Tax audits postponed

Due to the exceptional circumstances linked to the coronavirus (COVID-19), the Tax Authorities will postpone its non-essential and/or less urgent tax audits. Only the audits necessary to protect the financial interests of the State are retained. Audits that can be carried out remotely still take place.

International measures for certain employees living cross-border and working at home

Although income from employment is generally taxable in one’s “home” state, employees which are active in a cross-border context (e.g. Dutch residents working in Belgium or vice-versa) are often taxed in the country in which they are economically active (the “work” state), provided that a minimum amount of the (professional) time is effectively spent in that country (specific conditions apply depending on the country in question).

Considering the general advice of the Belgian (and foreign) authorities to telework to the largest extent possible, the period spent in the work state by these employees could significantly decrease, which could potentially limit the work state’s right to tax the professional income, or even entirely shift this right to tax to the home state of the employee concerned. It is thus very important to keep record of the days that the employee(s) concerned have worked from their home office, in order to assess any changes to the applicable tax regime.

Specific agreements have been made regarding employees commuting between Belgium on the one hand, and Luxembourg, respectively France on the other hand. Employees commuting between Belgium and Luxembourg are taxable on their professional income in the work state if any professional activity physically carried on outside this work state is limited to a period of maximum 24 days, unless force majeur can be shown. In light of the current limitations on travel, the Belgian and Luxembourg authorities have expressed their intention to qualify the present situation as such force majeure: the period spent by the employee in his home state for the purpose of teleworking, will not be considered for the calculation of the aforementioned 24-day limitation. A similar agreement has been reached between France and Belgium on the 30-day rule under the Belgium-France tax treaty. For both tax treaties, this measure is effective as of March 14 and applies until further notice. 
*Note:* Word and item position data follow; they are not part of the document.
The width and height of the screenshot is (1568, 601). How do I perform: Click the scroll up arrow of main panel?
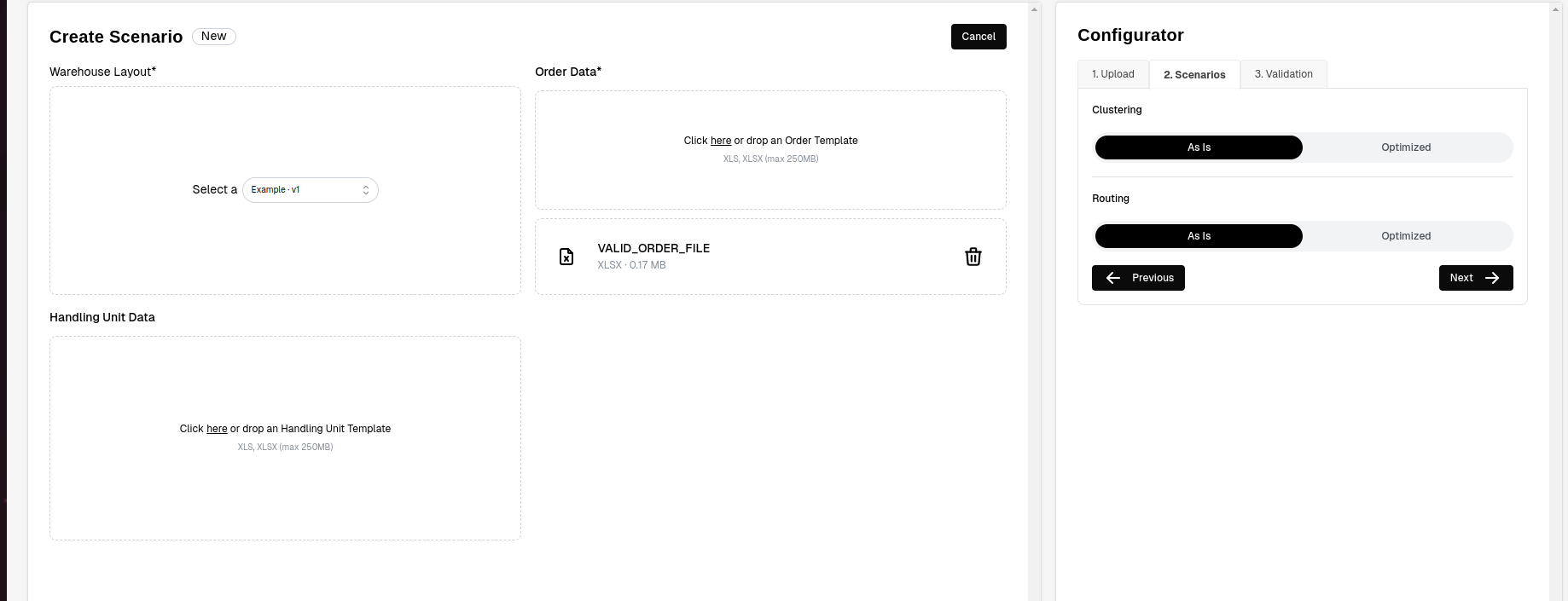pyautogui.click(x=1035, y=9)
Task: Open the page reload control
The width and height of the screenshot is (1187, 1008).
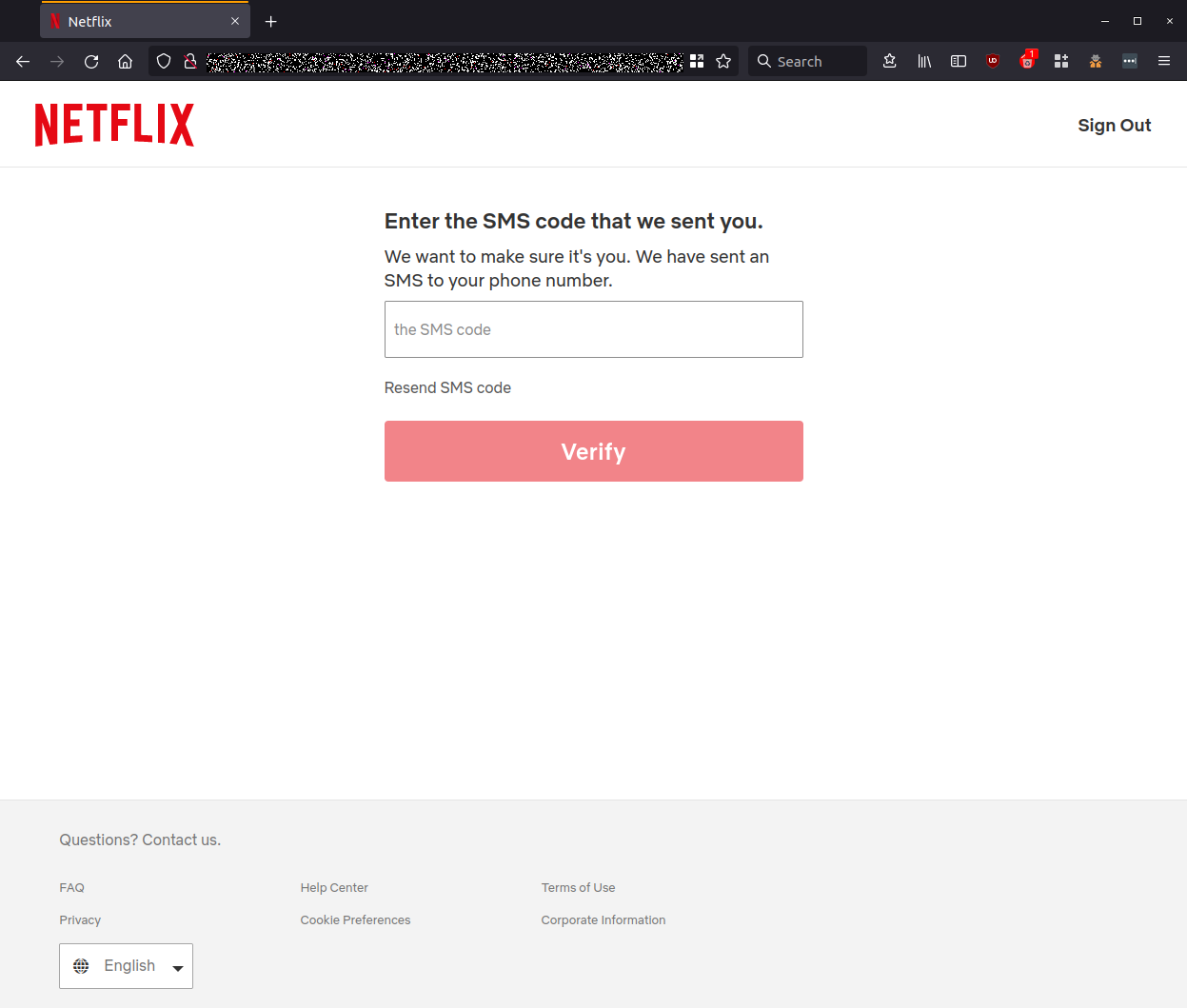Action: point(90,61)
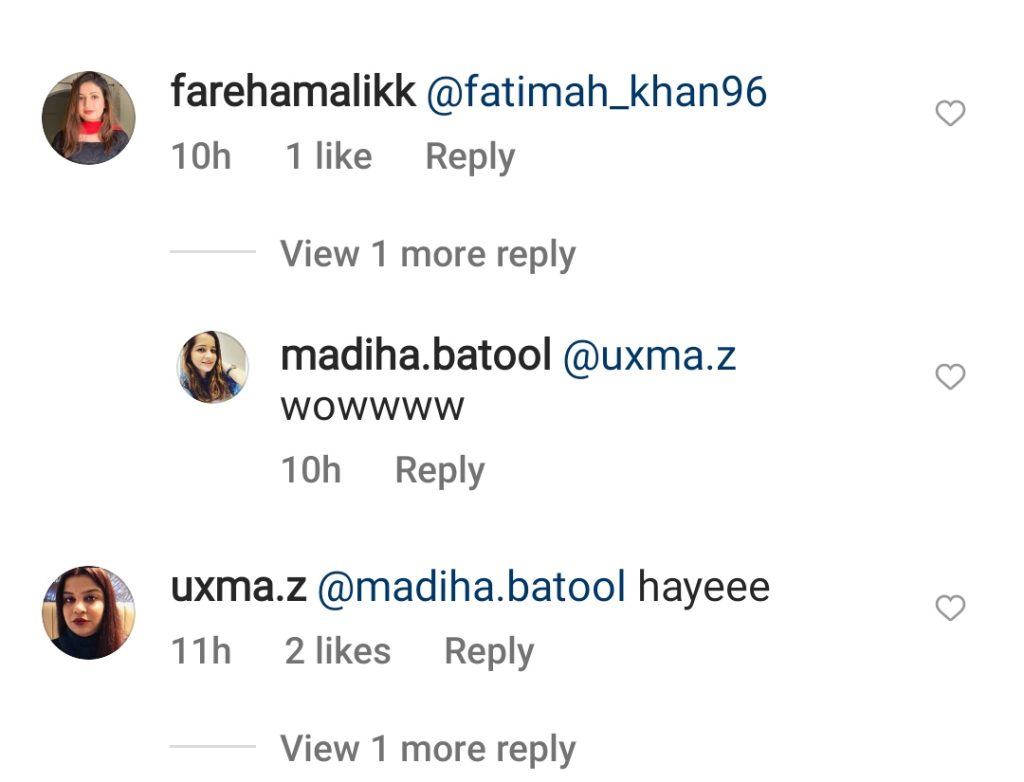Reply to uxma.z's hayeee comment

(489, 652)

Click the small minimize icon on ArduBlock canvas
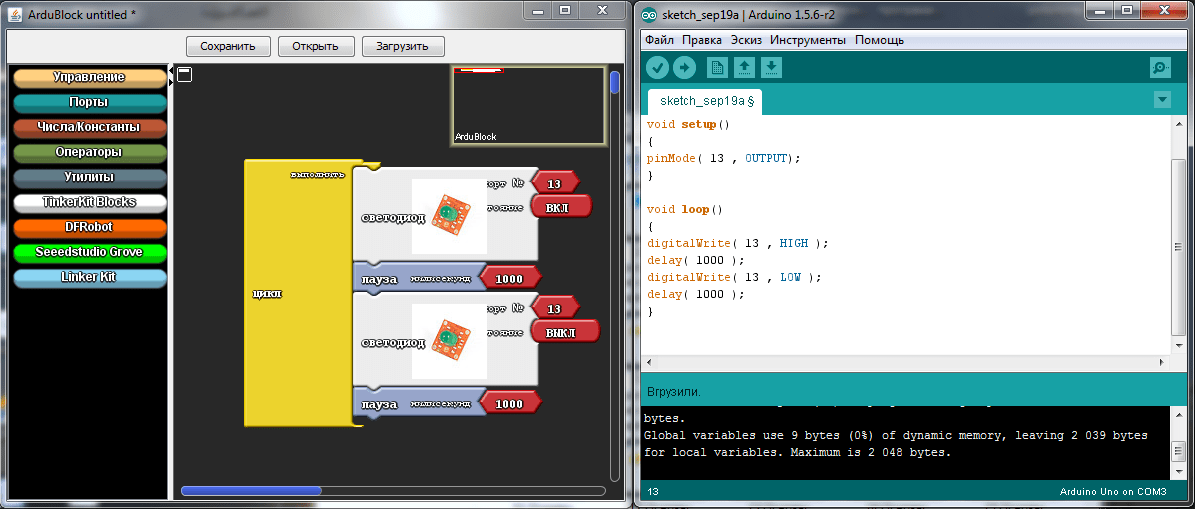184,74
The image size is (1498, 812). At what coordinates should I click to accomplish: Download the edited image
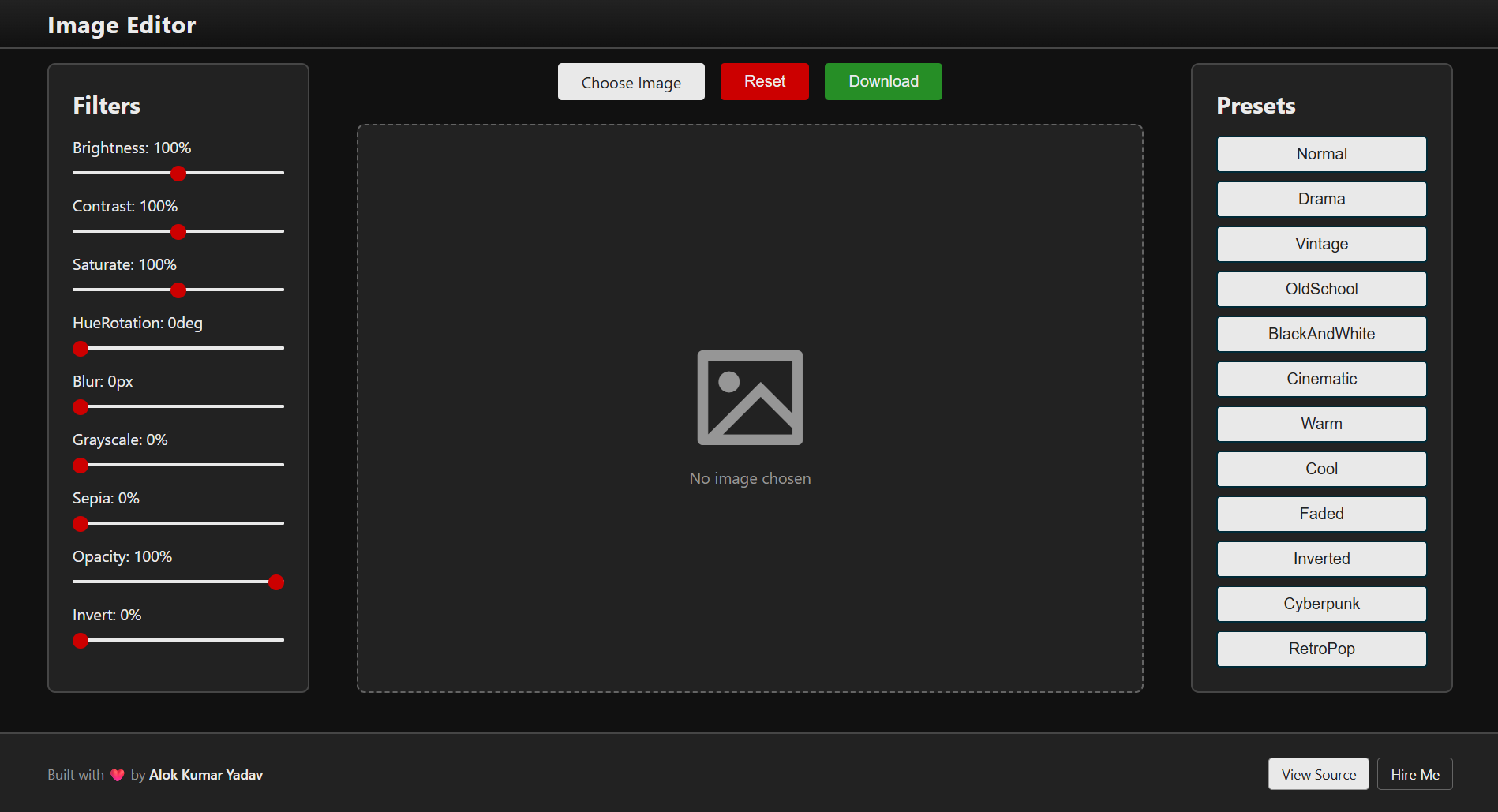click(882, 81)
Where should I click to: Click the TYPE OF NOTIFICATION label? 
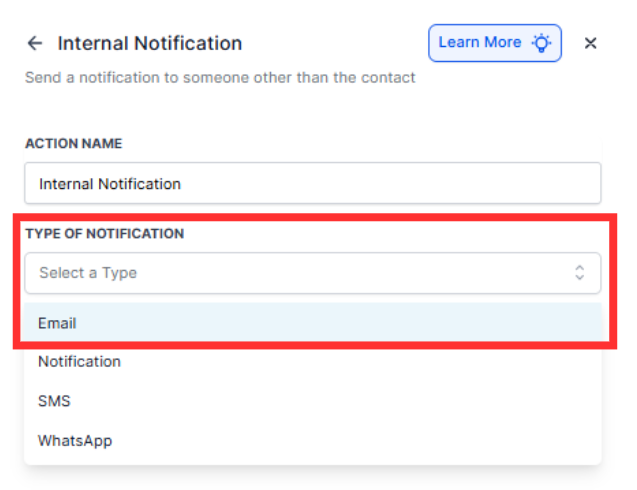tap(104, 233)
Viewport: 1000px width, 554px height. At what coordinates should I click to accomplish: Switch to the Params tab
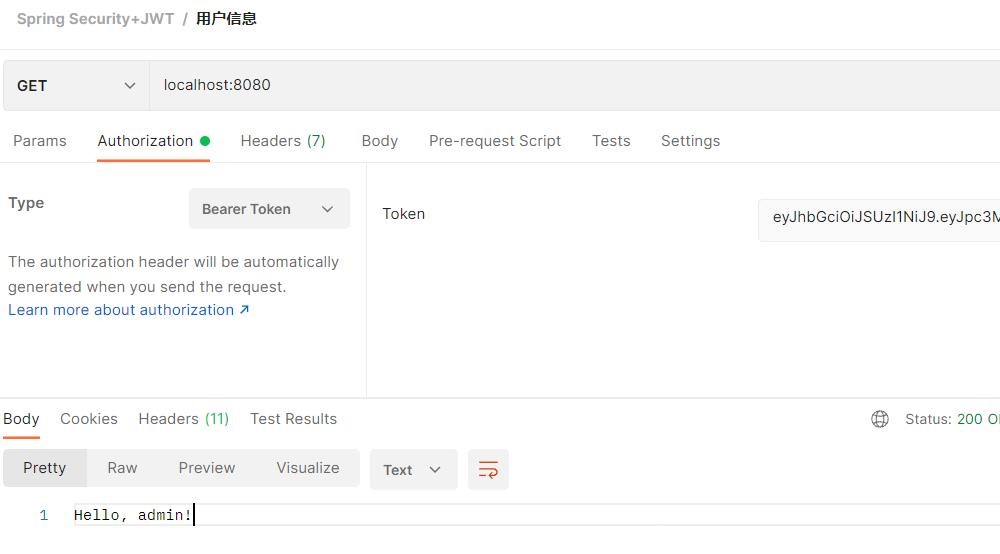coord(40,141)
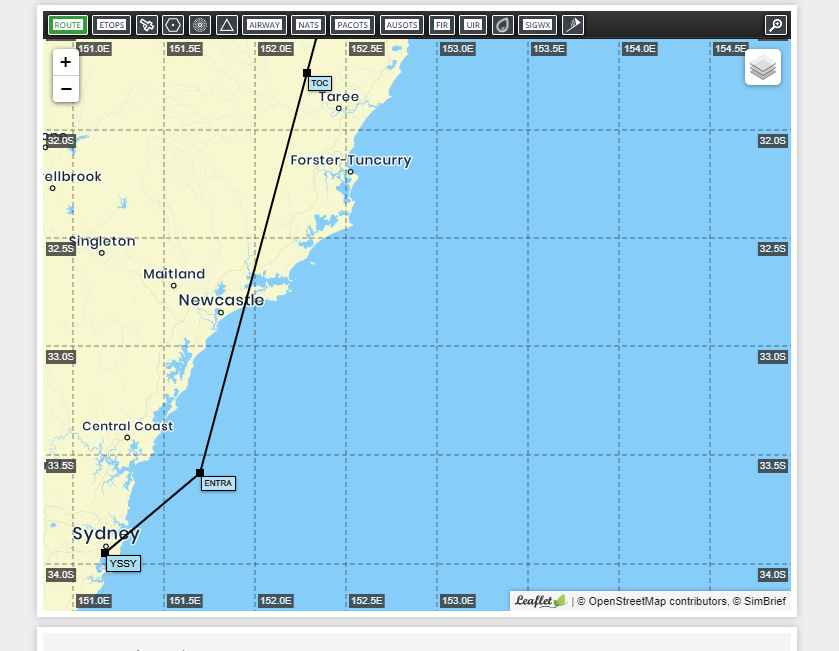This screenshot has width=839, height=651.
Task: Toggle the SIGWX weather overlay
Action: [538, 25]
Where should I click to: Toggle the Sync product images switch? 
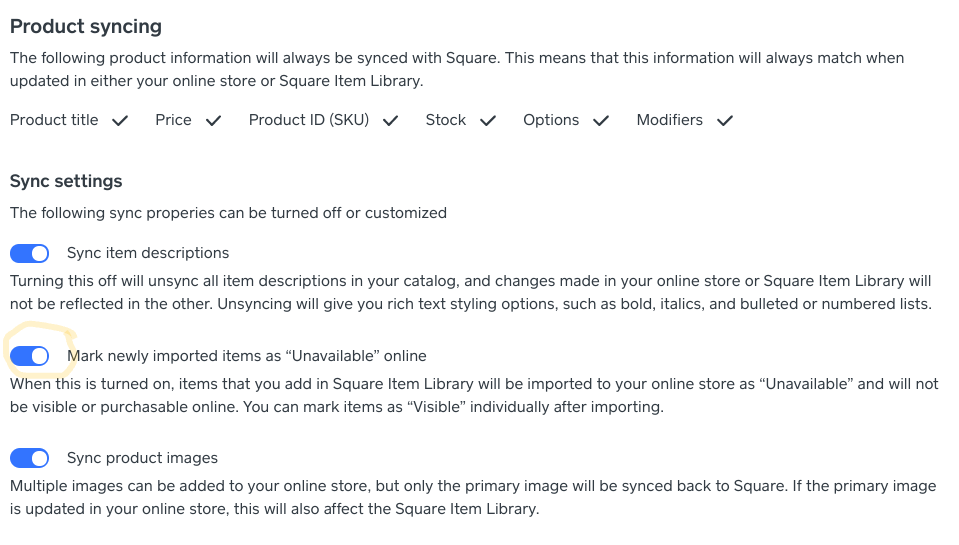coord(30,458)
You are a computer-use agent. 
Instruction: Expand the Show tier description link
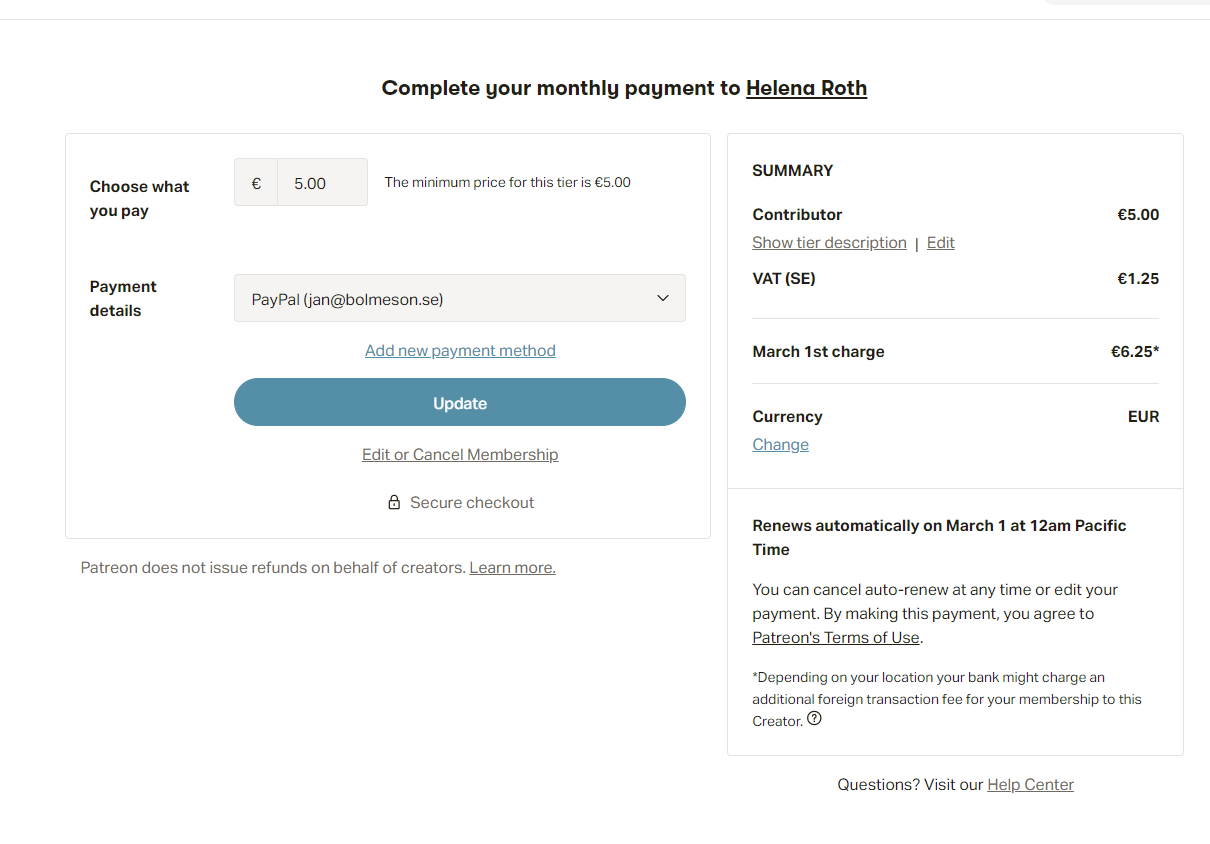pyautogui.click(x=829, y=243)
Ruling on tax-free allowance for teleworking

Due to the measures taken in the fight against the coronavirus, the Ruling Commission is willing to provide a ruling confirming that the employer can temporarily give its employees, regardless of their job category, a tax-free allowance of up to EUR 126,94 per month to cover the costs caused by teleworking, such as heating, electricity, paper, etc.

The Ruling Commission has prepared a standard application for this. This draft application can be found here. The Ruling Commission announced to handle the ruling request within a short timeframe.